Rename "hint" to "tip" throughout these lines, keep everything else as it is, and leave out the pictures.

┄┄┄┄┄┄┄┄┄┄

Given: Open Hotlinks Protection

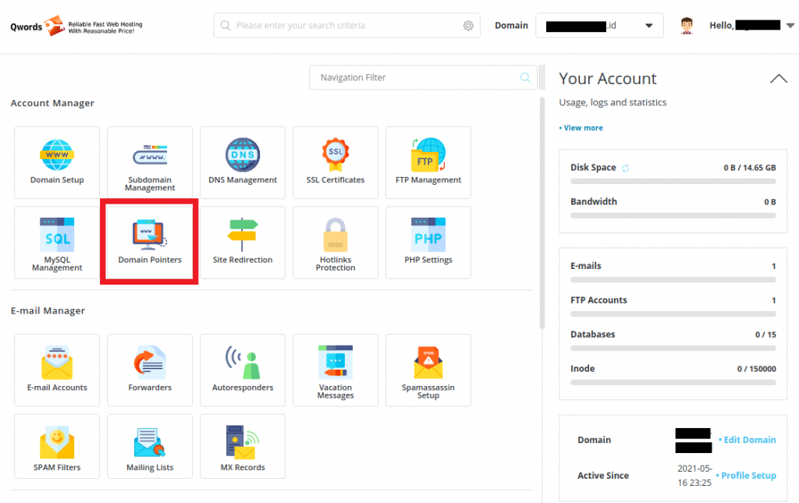Looking at the screenshot, I should coord(336,243).
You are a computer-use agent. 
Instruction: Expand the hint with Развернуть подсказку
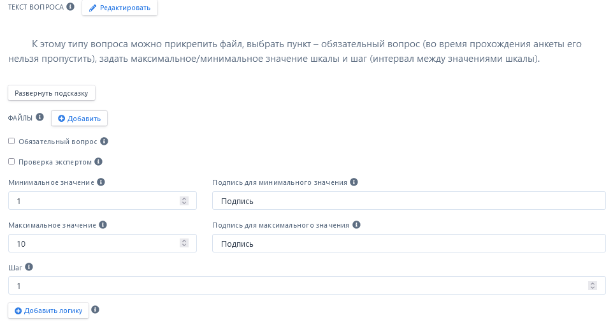coord(52,93)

┄┄┄┄┄┄┄┄┄┄

FINAL RESULT:
Given: Open Hotlinks Protection

Looking at the screenshot, I should coord(336,243).
You are a computer-use agent. 
Instruction: Expand the tip with Развернуть подсказку
coord(52,93)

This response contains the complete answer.